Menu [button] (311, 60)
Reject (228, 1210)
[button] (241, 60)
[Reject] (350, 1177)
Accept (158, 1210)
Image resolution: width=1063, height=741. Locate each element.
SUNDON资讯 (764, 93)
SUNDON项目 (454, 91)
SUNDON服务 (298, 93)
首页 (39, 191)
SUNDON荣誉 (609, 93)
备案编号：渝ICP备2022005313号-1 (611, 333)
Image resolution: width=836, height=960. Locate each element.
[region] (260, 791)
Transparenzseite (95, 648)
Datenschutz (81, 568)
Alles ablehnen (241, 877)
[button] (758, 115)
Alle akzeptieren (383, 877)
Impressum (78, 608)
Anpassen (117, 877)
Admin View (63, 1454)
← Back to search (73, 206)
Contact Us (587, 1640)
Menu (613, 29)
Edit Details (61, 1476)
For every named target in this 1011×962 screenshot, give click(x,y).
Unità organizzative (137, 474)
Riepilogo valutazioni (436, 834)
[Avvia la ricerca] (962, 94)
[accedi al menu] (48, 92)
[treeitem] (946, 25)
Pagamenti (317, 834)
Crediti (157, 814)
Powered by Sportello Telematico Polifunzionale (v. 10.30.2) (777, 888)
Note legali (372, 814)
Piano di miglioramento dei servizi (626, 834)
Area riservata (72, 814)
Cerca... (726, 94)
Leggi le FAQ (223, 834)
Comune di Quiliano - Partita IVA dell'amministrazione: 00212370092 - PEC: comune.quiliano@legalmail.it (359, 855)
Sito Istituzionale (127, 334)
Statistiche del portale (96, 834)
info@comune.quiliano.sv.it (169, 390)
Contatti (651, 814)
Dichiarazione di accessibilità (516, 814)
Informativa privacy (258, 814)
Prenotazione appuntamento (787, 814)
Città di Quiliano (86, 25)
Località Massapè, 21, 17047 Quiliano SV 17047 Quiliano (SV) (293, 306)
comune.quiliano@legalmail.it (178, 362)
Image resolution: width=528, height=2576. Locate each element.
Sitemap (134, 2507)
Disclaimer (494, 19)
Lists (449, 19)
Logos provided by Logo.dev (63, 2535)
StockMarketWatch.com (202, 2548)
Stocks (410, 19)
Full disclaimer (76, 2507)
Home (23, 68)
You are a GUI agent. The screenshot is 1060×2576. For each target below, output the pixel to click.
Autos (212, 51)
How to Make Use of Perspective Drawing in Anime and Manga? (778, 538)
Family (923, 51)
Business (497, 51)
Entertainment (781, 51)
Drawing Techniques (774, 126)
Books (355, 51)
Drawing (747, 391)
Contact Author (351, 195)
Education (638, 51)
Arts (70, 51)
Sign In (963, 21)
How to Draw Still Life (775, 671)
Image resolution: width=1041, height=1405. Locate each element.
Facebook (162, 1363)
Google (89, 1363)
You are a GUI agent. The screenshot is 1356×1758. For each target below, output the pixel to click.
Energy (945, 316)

========================================================================

**Stated problem**
Reproduce all of the records above, switching every "Reject" to "Decline" and leaving everything else unchanged.

**Expected output**
Menu [button] (311, 60)
Decline (228, 1210)
[button] (241, 60)
[Decline] (350, 1177)
Accept (158, 1210)
Image resolution: width=1063, height=741. Locate each element.
SUNDON资讯 (764, 93)
SUNDON项目 (454, 91)
SUNDON服务 (298, 93)
首页 (39, 191)
SUNDON荣誉 (609, 93)
备案编号：渝ICP备2022005313号-1 (611, 333)
Image resolution: width=836, height=960. Locate each element.
[region] (260, 791)
Transparenzseite (95, 648)
Datenschutz (81, 568)
Alles ablehnen (241, 877)
[button] (758, 115)
Alle akzeptieren (383, 877)
Impressum (78, 608)
Anpassen (117, 877)
Admin View (63, 1454)
← Back to search (73, 206)
Contact Us (587, 1640)
Menu (613, 29)
Edit Details (61, 1476)
For every named target in this 1011×962 screenshot, give click(x,y).
Unità organizzative (137, 474)
Riepilogo valutazioni (436, 834)
[Avvia la ricerca] (962, 94)
[accedi al menu] (48, 92)
[treeitem] (946, 25)
Pagamenti (317, 834)
Crediti (157, 814)
Powered by Sportello Telematico Polifunzionale (v. 10.30.2) (777, 888)
Note legali (372, 814)
Piano di miglioramento dei servizi (626, 834)
Area riservata (72, 814)
Cerca... (726, 94)
Leggi le FAQ (223, 834)
Comune di Quiliano - Partita IVA dell'amministrazione: 00212370092 - PEC: comune.quiliano@legalmail.it (359, 855)
Sito Istituzionale (127, 334)
Statistiche del portale (96, 834)
info@comune.quiliano.sv.it (169, 390)
Contatti (651, 814)
Dichiarazione di accessibilità (516, 814)
Informativa privacy (258, 814)
Prenotazione appuntamento (787, 814)
Città di Quiliano (86, 25)
Località Massapè, 21, 17047 Quiliano SV 17047 Quiliano (SV) (293, 306)
comune.quiliano@legalmail.it (178, 362)
Image resolution: width=528, height=2576. Locate each element.
Sitemap (134, 2507)
Disclaimer (494, 19)
Lists (449, 19)
Logos provided by Logo.dev (63, 2535)
StockMarketWatch.com (202, 2548)
Stocks (410, 19)
Full disclaimer (76, 2507)
Home (23, 68)
You are a GUI agent. The screenshot is 1060×2576. For each target below, output the pixel to click.
Autos (212, 51)
How to Make Use of Perspective Drawing in Anime and Manga? (778, 538)
Family (923, 51)
Business (497, 51)
Entertainment (781, 51)
Drawing Techniques (774, 126)
Books (355, 51)
Drawing (747, 391)
Contact Author (351, 195)
Education (638, 51)
Arts (70, 51)
Sign In (963, 21)
How to Draw Still Life (775, 671)
Image resolution: width=1041, height=1405. Locate each element.
Facebook (162, 1363)
Google (89, 1363)
You are a GUI agent. The screenshot is 1356×1758. For each target below, output the pixel to click.
Energy (945, 316)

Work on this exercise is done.